For most fields of study, the goal is to progress ideas and seek truth. This doesn’t seem to be the case in economics.
It’s not just the Fed; it’s the entire global community. The Central Bank of Sweden recently shared a press release showing they have similar concerns to the Fed and want to facilitate the “supply of credit” while striving to hold market rates down. The bank further stated the difficulties faced with interpreting its inflation statistics during times of pandemic, noting:
For one thing, prices have been lacking for certain goods and services, as these have not been consumed, and for another thing the actual consumption by Swedes during the pandemic does not correspond to the weights in the consumer price index. Quite simply, the Swedish people have bought more toilet paper and fewer trips abroad than the weights in the consumer price index imply.

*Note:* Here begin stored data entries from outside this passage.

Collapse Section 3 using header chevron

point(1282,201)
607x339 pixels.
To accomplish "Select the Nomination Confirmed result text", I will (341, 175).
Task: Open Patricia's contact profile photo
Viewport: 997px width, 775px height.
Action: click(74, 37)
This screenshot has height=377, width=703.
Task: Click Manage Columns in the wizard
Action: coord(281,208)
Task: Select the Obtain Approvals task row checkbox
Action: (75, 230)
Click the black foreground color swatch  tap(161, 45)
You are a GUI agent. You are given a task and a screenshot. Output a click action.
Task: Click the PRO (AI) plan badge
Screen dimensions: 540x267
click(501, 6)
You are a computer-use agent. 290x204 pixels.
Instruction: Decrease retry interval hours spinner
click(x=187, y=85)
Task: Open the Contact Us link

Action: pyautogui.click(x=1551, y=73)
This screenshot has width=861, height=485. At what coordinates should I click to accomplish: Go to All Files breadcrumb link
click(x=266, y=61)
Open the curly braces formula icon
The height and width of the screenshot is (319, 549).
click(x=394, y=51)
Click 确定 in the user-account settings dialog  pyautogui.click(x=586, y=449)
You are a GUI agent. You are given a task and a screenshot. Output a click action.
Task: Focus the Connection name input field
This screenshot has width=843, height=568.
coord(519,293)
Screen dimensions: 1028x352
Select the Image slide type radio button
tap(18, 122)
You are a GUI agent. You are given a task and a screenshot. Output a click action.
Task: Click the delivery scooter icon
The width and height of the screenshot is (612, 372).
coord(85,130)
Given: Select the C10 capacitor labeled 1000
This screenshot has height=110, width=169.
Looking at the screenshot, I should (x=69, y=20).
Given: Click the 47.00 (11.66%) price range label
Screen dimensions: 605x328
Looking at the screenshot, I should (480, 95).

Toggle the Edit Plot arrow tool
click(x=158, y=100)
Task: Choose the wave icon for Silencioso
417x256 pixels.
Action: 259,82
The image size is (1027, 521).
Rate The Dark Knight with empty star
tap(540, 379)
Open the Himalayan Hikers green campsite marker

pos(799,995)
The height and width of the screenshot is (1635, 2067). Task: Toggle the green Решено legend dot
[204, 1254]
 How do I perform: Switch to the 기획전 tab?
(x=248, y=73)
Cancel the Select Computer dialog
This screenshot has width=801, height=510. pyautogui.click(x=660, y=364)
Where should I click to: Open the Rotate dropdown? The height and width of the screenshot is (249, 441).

The problem with measuring “inflation” has also been expressed by the Bank of Canada. It’s not just the relative weights which are problematic, but also the volatility of the data that impacts the “inflationary experience” of the Consumer Price Index sample size, making interpretation difficult:
in any given month, the CPI can be quite volatile and not reflect its long-term trend. That’s because prices of items such as fresh fruit and vegetables or gasoline can jump around a lot, affecting the CPI.
Especially since “these aren’t normal times,”
Canadians are spending much less on gasoline and air travel, and more on food purchased from stores. And until very recently, they weren’t spending anything on haircuts. The implication is that the CPI isn’t fully reflecting people’s current inflationary experience.
In formulating an arbitrary basket of goods to include items such as gasoline, fruits, vegetables, and toilet paper and then assigning an arbitrary weight of relative importance to these items, central bankers obsess over consumer prices while ignoring asset prices such as those of stocks, bonds, and real estate.